Fully-Connected Neural Nets
The second assignment starts off by having students perform a thorough refactor on the two-layer neural net produced as part of assignment 1. Importantly, by abstracting the individual layers themselves and their connection points, the student develops an API which can conveniently create fully connected nets of arbitrary depth. Another thing done while refactoring is separating out the training logic in the form of a Solver class from the net (model) itself. This design decision gives the developer a convenient way to change your training optimization method without directly changing the model code.

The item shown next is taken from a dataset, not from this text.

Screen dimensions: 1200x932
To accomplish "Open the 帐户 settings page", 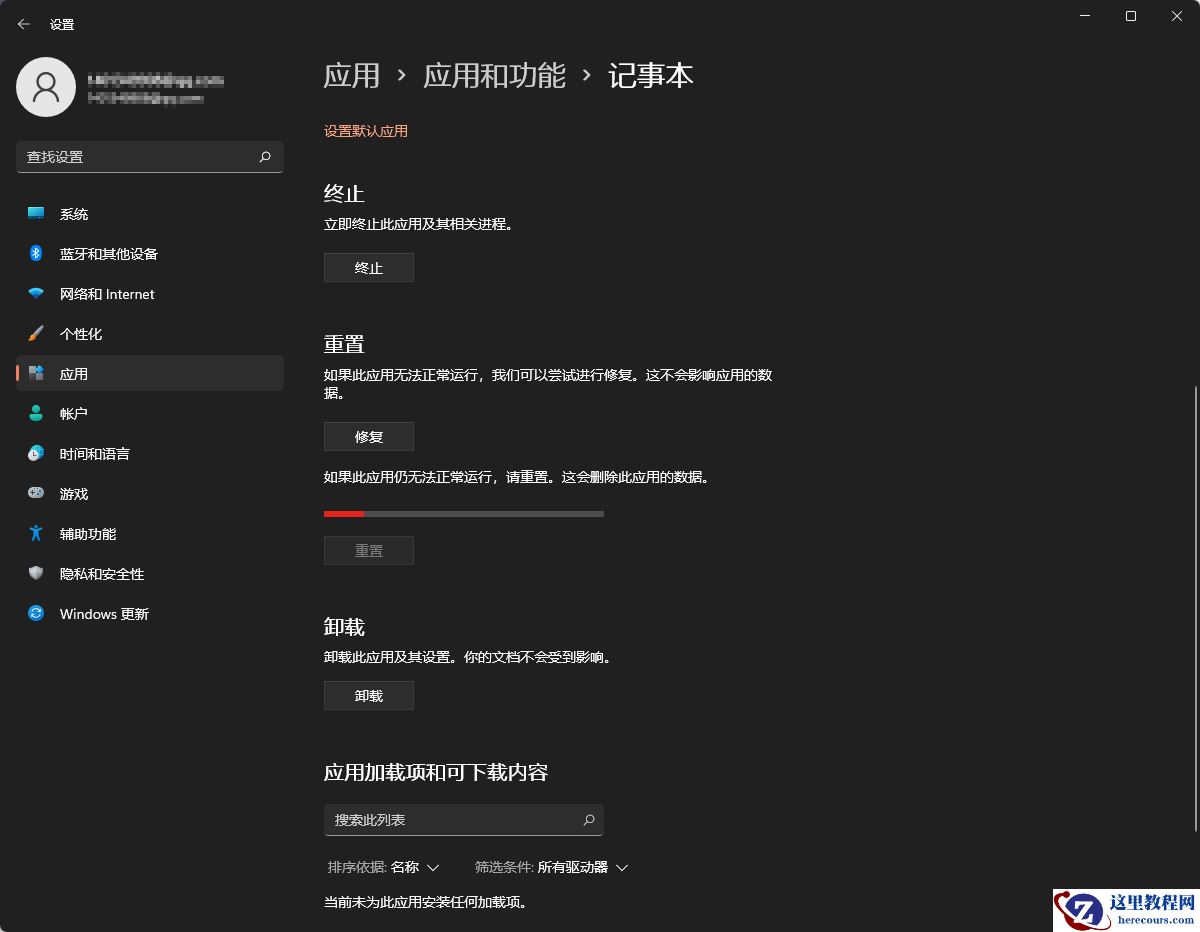I will click(74, 413).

I completed these refactoring steps and verified they’re correct. The assignment has students do this by creating another 2-layer neural net as in the first assignment using the API they’ve (partially) created. Much like the first assignment, I get nets with ~51% accuracy. Here’s a visualization of the training process for a given model:
Todo: A2:Q1 has a few remaining pieces. First students create 3-layer and 5-layer fc-nets in similarly to the 2-layer net. Then the assignment changes direction to focus on new optimization schemes (SGD+momentum, RMSProp, Adam).